After Trump's Thursday remarks, Gingrich returned to Fox News, and literally suggested that federal agents arrest election workers and law enforcement officers in Pennsylvania. Those shocking and dangerous comments came after the Department of Justice informed federal prosecutors that they were permitted to send "armed federal officers to ballot-counting locations around the country to investigate potential voter fraud." DOJ lawyers are reportedly looking into Republican claims of fraud in Nevada while Trump reportedly contemplates firing a handful of top officials, including Secretary of Defense Mark Esper and FBI Director Chris Wray, in an attempt to look as presidential as possible.

Infamous GOP operative Karl Rove, now a frequent Fox News contributor, has managed to release a few words downplaying Trump's plans — but only on his personal blog. Utah Sen. Mitt Romney's statement on the matter was so useless it completely failed to mention the main perpetrator of these spurious allegations: Trump. The Republican governor of Maryland, Larry Hogan, was a bit more forceful in his pushback — but Hogan has long been a Trump critic, and has said he cast a write-in vote for Ronald Reagan in this election. (Reagan is not technically eligible on at least two constitutional counts.) Just as they failed to push back on Trump when he falsely claimed voter fraud after actually winning the 2016 election, the "reasonable" Republicans will not save us now. 

The president's campaign has called for the counting of citizens' votes to halt, has encouraged his supporters to interfere with the counting of ballots — in the apparent hope that disturbances will help with his lawsuits — has solicited examples of supposed voter fraud from disreputable sources, like bottom-feeding lawyers looking for clients, and is openly pleading for the intervention of Justice Amy Coney Barrett, Trump's newly-installed Supreme Court nominee. on Fox News. Within just a few days, Team Trump has done everything short of unleashing right-wing con artists Jacob Wohl and Jack Burkman from their jail cells. Yet most Republicans in Congress are rushing to Trump's side.

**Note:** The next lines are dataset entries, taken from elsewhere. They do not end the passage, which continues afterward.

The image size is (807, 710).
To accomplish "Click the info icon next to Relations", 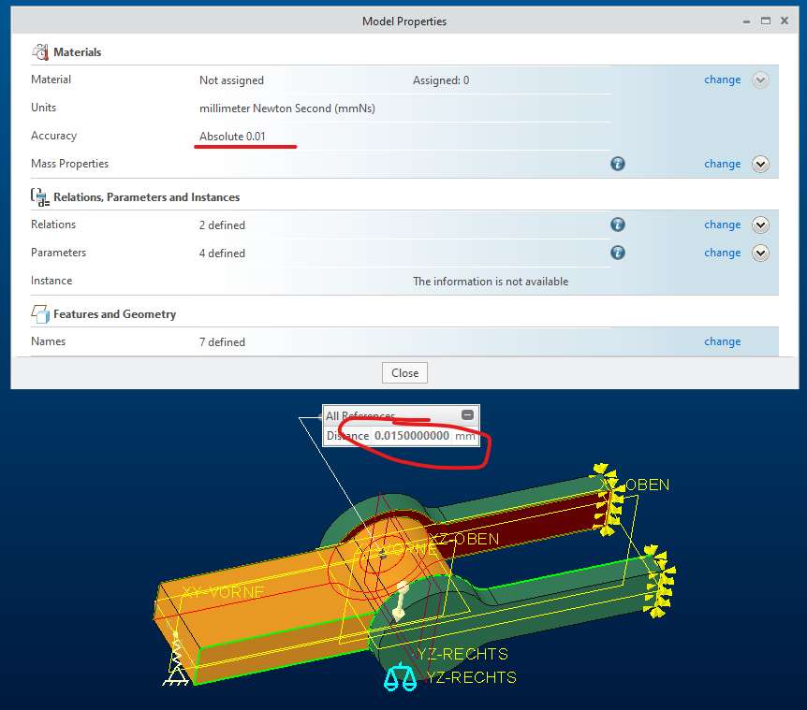I will 617,225.
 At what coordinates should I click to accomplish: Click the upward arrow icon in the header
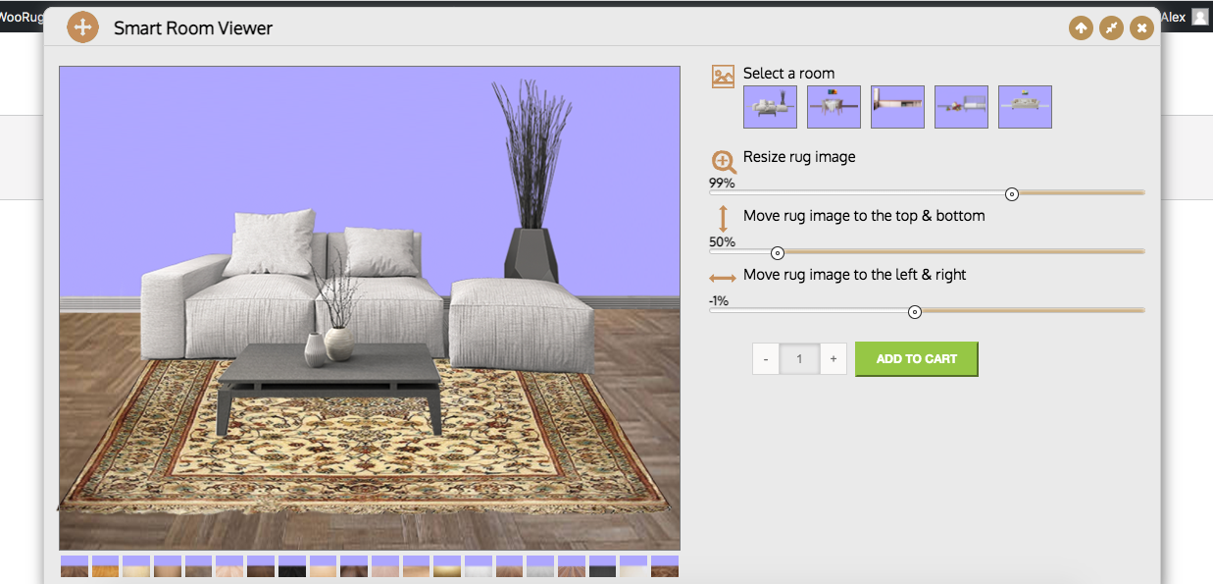pos(1081,28)
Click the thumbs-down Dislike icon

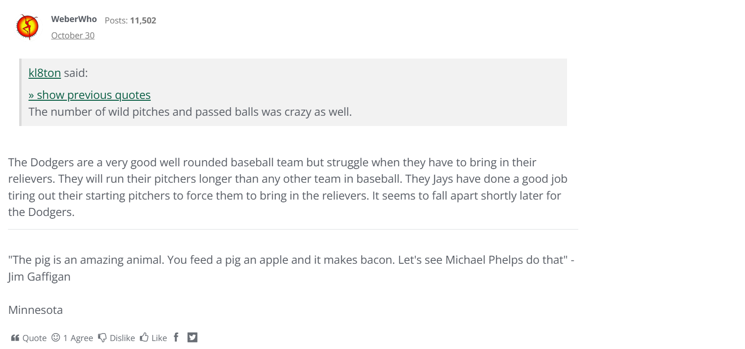pos(102,338)
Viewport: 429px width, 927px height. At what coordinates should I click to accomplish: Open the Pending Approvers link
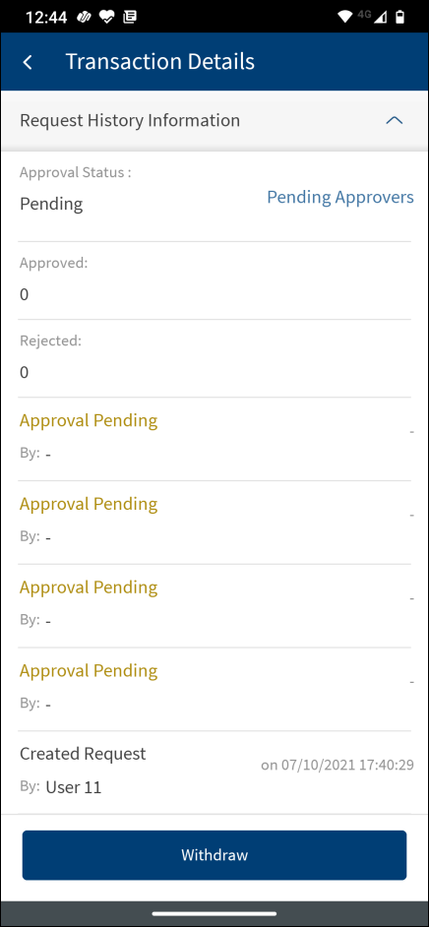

The trifecta of Republican senators most likely to run in 2024 — Tom Cotton, Ted Cruz, and Josh Hawley — have amplified Trump's baseless claims loudest, even encouraging their supporters to donate to the president's legal defense fund. South Carolina Sen. Lindsey Graham, who easily fended off a Democratic challenger this week to win a new term, said he would personally donate $500,000 to Trump's effort. Telling Fox News' Sean Hannity that while he does "trust Arizona," where Trump is gaining in the vote count, Philadelphia elections are "crooked as a snake." Asked whether the Republican-dominated Pennsylvania legislature should appoint its own slate of Trump electors, Graham said, "I think everything should be on the table." 

Republican members of the House have joined protests at vote-counting sites in Arizona, complained about "shady ballot counting" in key states, and falsely suggested that votes are being counted in secret. The Republican majority leader of Pennsylvania's House is now blaming Democrats for the commonwealth's failure to have a final count of mail-in ballots on Election Day — but it was his legislative body that blocked Democratic efforts to allow counting to begin early. 

This election was supposed to be a drag on down-ballot Republicans. Not so much. Just as in 2016, Trump turned out to be a boon, not a burden, to the GOP. It was only in 2018, when Trump wasn't on the ballot, that the party faced a modicum of accountability. Republicans have apparently learned their lesson. As they've also demonstrated with the COVID pandemic, Republicans are more than willing to sacrifice truth, democracy and their own long-term political viability to make their political opponents suffer in the near term.